Compliance Certificates and Opinions.
Upon any application or request by the Company
to the Trustee to take any action under any provision of this
Indenture, the Company shall furnish to the Trustee an
Officers’ Certificate stating that all conditions precedent,
if any, provided for in this Indenture
relating to the
proposed action have been complied with and an Opinion of Counsel
stating that in the opinion of such counsel all such conditions
precedent, if any, have been complied with, except that in the case
of any such application or request as to which the furnishing of
such documents is specifically required by any provision of this
Indenture relating to such particular application or request, no
additional certificate or opinion need be furnished.

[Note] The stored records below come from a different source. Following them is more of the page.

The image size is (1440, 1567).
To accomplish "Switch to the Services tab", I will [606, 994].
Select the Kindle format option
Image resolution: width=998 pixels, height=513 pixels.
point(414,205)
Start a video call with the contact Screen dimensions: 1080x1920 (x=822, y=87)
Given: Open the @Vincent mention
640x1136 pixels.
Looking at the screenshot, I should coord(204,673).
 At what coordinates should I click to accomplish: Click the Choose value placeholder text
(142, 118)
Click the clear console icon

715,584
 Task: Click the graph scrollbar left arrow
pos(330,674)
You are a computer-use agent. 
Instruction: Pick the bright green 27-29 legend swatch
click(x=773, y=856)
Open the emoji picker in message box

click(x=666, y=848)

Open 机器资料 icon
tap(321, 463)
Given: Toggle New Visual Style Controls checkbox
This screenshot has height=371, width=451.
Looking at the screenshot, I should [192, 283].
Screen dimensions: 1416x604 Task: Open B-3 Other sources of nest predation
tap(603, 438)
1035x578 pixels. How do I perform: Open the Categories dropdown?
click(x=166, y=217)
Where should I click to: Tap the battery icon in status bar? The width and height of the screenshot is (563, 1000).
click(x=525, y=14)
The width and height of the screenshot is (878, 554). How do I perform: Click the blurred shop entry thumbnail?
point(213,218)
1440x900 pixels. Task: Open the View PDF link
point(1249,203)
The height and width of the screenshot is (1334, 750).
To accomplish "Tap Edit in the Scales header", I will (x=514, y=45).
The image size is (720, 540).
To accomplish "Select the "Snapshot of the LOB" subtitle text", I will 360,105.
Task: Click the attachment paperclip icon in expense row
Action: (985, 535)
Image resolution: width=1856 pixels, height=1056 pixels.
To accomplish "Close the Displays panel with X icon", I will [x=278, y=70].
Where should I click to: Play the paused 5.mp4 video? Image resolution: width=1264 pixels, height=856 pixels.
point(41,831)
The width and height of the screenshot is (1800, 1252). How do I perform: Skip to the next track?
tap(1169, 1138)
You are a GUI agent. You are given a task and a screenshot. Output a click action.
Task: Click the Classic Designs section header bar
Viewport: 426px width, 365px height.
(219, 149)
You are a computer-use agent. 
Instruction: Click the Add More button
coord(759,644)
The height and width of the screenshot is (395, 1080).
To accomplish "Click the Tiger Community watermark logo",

Every certificate or opinion with respect to
compliance with a condition or covenant provided for in this
Indenture shall include:
(1) a statement that
each individual signing such certificate or opinion has read such
condition or covenant and the definitions herein relating
thereto;
(2) a brief statement
as to the nature and scope of the examination or investigation upon
which the statements or opinions contained in such certificate or
opinion are based;
(3) a statement that,
in the opinion of each such individual, he has made such
examination or investigation as is necessary to enable him to
express an informed opinion as to whether or not such condition or
covenant has been complied with; and
(4) a statement as to
whether, in the opinion of each such individual, such condition or
covenant has been complied with.
SECTION 103.
Form of Documents Delivered to Trustee.
In any case where several matters are required
to be certified by, or covered by an opinion of, any specified
Person, it is not necessary that all such matters be certified by,
or covered by the opinion of, only one such Person, or that they be
so certified or covered by only one document, but one such Person
may certify or give an opinion with respect to some matters and one
or more other such Persons as to other matters, and any such Person
may certify or give an opinion as to such matters in one or several
documents.
Any certificate or opinion of an officer of the
Company may be based, insofar as it relates to legal matters, upon
a certificate or opinion of, or representations by, counsel, unless
such officer knows, or in the exercise of reasonable care should
know, that the certificate or opinion or representations with
respect to the matters upon which his certificate or opinion is
based are erroneous. Any such certificate or Opinion of Counsel may
be based, insofar as it relates to factual matters, upon a
certificate or opinion of, or representations by, an officer or
officers of the Company stating that the information with respect
to such factual matters is in the possession of the Company, unless
such counsel knows, or in the exercise of reasonable care should
know, that the certificate or opinion or representations with
respect to such matters are erroneous.
Where any Person is required to make, give or
execute two or more applications, requests, consents, certificates,
statements, opinions or other instruments under this Indenture,
they may, but need not, be consolidated and form one
instrument.
SECTION 104.
Acts of Holders.
(a) Any request,
demand, authorization, direction, notice, consent, waiver or other
action provided by this Indenture to be given or taken by Holders
(or Holders of any series) may be embodied in and evidenced by one
or more instruments of substantially similar tenor signed by such
Holders in person or by agent duly appointed in writing; and,
except as herein otherwise expressly provided, such action shall
become effective when such instrument or instruments are delivered
to the Trustee and, where it is hereby expressly required, to the
Company. Such instrument or instruments (and the action embodied
therein and evidenced thereby) are herein sometimes referred to as
the “Act” of the Holders signing such instrument or
instruments, proof of execution of any such instrument or of a
writing appointing any such agent shall be sufficient for any
purpose of this Indenture and (subject to Section 601) conclusive
in favor of the Trustee and the Company and any agent of the
Trustee or the Company, if made in the manner provided in this
Section.
(b) The fact and date
of the execution by any person of any such instrument or writing
may be proved by the affidavit of a witness of such execution or by
a certificate of a notary public or other officer authorized by law
to take acknowledgments of deeds, certifying that the individual
signing such instrument or writing acknowledged to him the
execution thereof. Where such execution is by a signer acting in a
capacity other than his individual capacity, such certificate or
affidavit shall also constitute sufficient proof of his authority.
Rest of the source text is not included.